→ **Input data**
▼
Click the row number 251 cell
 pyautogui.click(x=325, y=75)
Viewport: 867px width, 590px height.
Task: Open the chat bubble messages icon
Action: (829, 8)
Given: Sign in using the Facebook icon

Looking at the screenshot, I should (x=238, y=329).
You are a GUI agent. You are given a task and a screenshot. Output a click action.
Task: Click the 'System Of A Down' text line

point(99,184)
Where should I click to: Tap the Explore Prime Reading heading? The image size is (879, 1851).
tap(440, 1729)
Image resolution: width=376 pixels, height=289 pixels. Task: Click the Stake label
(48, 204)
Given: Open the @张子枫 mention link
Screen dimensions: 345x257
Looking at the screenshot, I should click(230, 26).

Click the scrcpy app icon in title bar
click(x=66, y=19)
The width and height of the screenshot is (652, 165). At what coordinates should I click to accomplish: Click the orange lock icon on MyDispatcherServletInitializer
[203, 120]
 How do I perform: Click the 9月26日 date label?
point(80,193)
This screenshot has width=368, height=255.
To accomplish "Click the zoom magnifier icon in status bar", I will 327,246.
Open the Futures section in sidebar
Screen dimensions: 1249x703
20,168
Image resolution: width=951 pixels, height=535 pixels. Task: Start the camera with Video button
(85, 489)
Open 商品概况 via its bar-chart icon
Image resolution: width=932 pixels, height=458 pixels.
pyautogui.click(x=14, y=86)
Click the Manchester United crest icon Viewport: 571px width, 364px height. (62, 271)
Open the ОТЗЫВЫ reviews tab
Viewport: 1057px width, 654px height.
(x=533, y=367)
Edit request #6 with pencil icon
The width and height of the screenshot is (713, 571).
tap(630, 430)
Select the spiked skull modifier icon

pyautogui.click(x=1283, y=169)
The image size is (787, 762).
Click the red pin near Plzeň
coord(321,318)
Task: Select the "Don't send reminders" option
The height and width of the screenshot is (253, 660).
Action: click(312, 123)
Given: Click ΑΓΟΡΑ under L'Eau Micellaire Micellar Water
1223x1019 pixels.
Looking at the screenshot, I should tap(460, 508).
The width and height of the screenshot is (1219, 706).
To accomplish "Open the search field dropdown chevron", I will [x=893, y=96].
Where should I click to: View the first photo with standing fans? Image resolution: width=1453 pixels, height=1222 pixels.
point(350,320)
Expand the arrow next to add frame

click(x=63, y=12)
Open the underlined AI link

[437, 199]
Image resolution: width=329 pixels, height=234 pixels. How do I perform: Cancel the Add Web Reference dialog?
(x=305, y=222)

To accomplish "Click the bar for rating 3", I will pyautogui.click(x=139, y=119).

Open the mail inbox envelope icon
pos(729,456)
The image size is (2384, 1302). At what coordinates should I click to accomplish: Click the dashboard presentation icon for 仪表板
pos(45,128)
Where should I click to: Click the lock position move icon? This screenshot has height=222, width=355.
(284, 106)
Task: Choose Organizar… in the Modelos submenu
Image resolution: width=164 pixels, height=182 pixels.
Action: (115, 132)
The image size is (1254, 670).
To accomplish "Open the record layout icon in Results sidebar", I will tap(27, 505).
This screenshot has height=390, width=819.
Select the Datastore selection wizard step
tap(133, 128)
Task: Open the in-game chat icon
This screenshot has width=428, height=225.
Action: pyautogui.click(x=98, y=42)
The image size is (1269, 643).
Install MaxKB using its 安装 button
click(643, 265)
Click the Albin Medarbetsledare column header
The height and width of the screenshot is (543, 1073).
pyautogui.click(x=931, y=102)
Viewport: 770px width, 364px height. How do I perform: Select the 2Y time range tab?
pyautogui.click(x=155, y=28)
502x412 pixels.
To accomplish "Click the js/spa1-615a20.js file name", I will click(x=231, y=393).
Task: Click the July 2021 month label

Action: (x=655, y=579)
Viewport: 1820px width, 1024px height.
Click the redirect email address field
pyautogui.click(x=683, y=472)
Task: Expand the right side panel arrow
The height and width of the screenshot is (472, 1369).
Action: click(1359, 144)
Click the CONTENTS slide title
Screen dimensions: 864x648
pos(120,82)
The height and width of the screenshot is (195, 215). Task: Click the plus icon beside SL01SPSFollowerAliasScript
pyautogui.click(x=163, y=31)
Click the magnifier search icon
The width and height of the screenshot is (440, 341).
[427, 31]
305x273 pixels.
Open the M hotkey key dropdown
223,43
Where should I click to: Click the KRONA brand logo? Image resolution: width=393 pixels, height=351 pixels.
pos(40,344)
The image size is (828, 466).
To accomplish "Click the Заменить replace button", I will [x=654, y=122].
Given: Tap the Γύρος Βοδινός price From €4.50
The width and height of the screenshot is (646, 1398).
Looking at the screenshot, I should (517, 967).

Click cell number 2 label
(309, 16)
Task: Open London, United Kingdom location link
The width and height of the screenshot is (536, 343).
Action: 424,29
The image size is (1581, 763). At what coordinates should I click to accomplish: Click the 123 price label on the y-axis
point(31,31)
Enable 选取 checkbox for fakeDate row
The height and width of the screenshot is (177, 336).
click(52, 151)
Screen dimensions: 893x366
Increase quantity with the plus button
▲
→ **Your instructions**
Rewrite all the data above as a numbered list, leaving out the blank lines.

→ **Response below**
1. Click the row number 251 cell
2.  pyautogui.click(x=325, y=75)
3. Viewport: 867px width, 590px height.
4. Task: Open the chat bubble messages icon
5. Action: (829, 8)
6. Given: Sign in using the Facebook icon
7. Looking at the screenshot, I should (x=238, y=329).
8. You are a GUI agent. You are given a task and a screenshot. Output a click action.
9. Task: Click the 'System Of A Down' text line
10. point(99,184)
11. Where should I click to: Tap the Explore Prime Reading heading? The image size is (879, 1851).
12. tap(440, 1729)
13. Image resolution: width=376 pixels, height=289 pixels. Task: Click the Stake label
14. (48, 204)
15. Given: Open the @张子枫 mention link
16. Screen dimensions: 345x257
17. Looking at the screenshot, I should click(230, 26).
18. Click the scrcpy app icon in title bar
19. click(x=66, y=19)
20. The width and height of the screenshot is (652, 165). At what coordinates should I click to accomplish: Click the orange lock icon on MyDispatcherServletInitializer
21. [203, 120]
22.  How do I perform: Click the 9月26日 date label?
23. point(80,193)
24. This screenshot has width=368, height=255.
25. To accomplish "Click the zoom magnifier icon in status bar", I will 327,246.
26. Open the Futures section in sidebar
27. Screen dimensions: 1249x703
28. 20,168
29. Image resolution: width=951 pixels, height=535 pixels. Task: Start the camera with Video button
30. (85, 489)
31. Open 商品概况 via its bar-chart icon
32. Image resolution: width=932 pixels, height=458 pixels.
33. pyautogui.click(x=14, y=86)
34. Click the Manchester United crest icon Viewport: 571px width, 364px height. (62, 271)
35. Open the ОТЗЫВЫ reviews tab
36. Viewport: 1057px width, 654px height.
37. (x=533, y=367)
38. Edit request #6 with pencil icon
39. The width and height of the screenshot is (713, 571).
40. tap(630, 430)
41. Select the spiked skull modifier icon
42. pyautogui.click(x=1283, y=169)
43. The image size is (787, 762).
44. Click the red pin near Plzeň
45. coord(321,318)
46. Task: Select the "Don't send reminders" option
47. The height and width of the screenshot is (253, 660).
48. Action: click(312, 123)
49. Given: Click ΑΓΟΡΑ under L'Eau Micellaire Micellar Water
50. 1223x1019 pixels.
51. Looking at the screenshot, I should tap(460, 508).
52. The width and height of the screenshot is (1219, 706).
53. To accomplish "Open the search field dropdown chevron", I will [x=893, y=96].
54. Where should I click to: View the first photo with standing fans? Image resolution: width=1453 pixels, height=1222 pixels.
55. point(350,320)
56. Expand the arrow next to add frame
57. click(x=63, y=12)
58. Open the underlined AI link
59. [437, 199]
60. Image resolution: width=329 pixels, height=234 pixels. How do I perform: Cancel the Add Web Reference dialog?
61. (x=305, y=222)
62. To accomplish "Click the bar for rating 3", I will pyautogui.click(x=139, y=119).
63. Open the mail inbox envelope icon
64. pos(729,456)
65. The image size is (2384, 1302). At what coordinates should I click to accomplish: Click the dashboard presentation icon for 仪表板
66. pos(45,128)
67. Where should I click to: Click the lock position move icon? This screenshot has height=222, width=355.
68. (284, 106)
69. Task: Choose Organizar… in the Modelos submenu
70. Image resolution: width=164 pixels, height=182 pixels.
71. Action: (115, 132)
72. The image size is (1254, 670).
73. To accomplish "Open the record layout icon in Results sidebar", I will tap(27, 505).
74. This screenshot has height=390, width=819.
75. Select the Datastore selection wizard step
76. tap(133, 128)
77. Task: Open the in-game chat icon
78. This screenshot has width=428, height=225.
79. Action: pyautogui.click(x=98, y=42)
80. The image size is (1269, 643).
81. Install MaxKB using its 安装 button
82. click(643, 265)
83. Click the Albin Medarbetsledare column header
84. The height and width of the screenshot is (543, 1073).
85. pyautogui.click(x=931, y=102)
86. Viewport: 770px width, 364px height. How do I perform: Select the 2Y time range tab?
87. pyautogui.click(x=155, y=28)
88. 502x412 pixels.
89. To accomplish "Click the js/spa1-615a20.js file name", I will click(x=231, y=393).
90. Task: Click the July 2021 month label
91. Action: (x=655, y=579)
92. Viewport: 1820px width, 1024px height.
93. Click the redirect email address field
94. pyautogui.click(x=683, y=472)
95. Task: Expand the right side panel arrow
96. The height and width of the screenshot is (472, 1369).
97. Action: click(1359, 144)
98. Click the CONTENTS slide title
99. Screen dimensions: 864x648
100. pos(120,82)
101. The height and width of the screenshot is (195, 215). Task: Click the plus icon beside SL01SPSFollowerAliasScript
102. pyautogui.click(x=163, y=31)
103. Click the magnifier search icon
104. The width and height of the screenshot is (440, 341).
105. [427, 31]
106. 305x273 pixels.
107. Open the M hotkey key dropdown
108. 223,43
109. Where should I click to: Click the KRONA brand logo? Image resolution: width=393 pixels, height=351 pixels.
110. pos(40,344)
111. The image size is (828, 466).
112. To accomplish "Click the Заменить replace button", I will [x=654, y=122].
113. Given: Tap the Γύρος Βοδινός price From €4.50
114. The width and height of the screenshot is (646, 1398).
115. Looking at the screenshot, I should (517, 967).
116. Click cell number 2 label
117. (309, 16)
118. Task: Open London, United Kingdom location link
119. The width and height of the screenshot is (536, 343).
120. Action: 424,29
121. The image size is (1581, 763). At what coordinates should I click to accomplish: Click the 123 price label on the y-axis
122. point(31,31)
123. Enable 选取 checkbox for fakeDate row
124. The height and width of the screenshot is (177, 336).
125. click(52, 151)
126. Screen dimensions: 893x366
127. Increase quantity with the plus button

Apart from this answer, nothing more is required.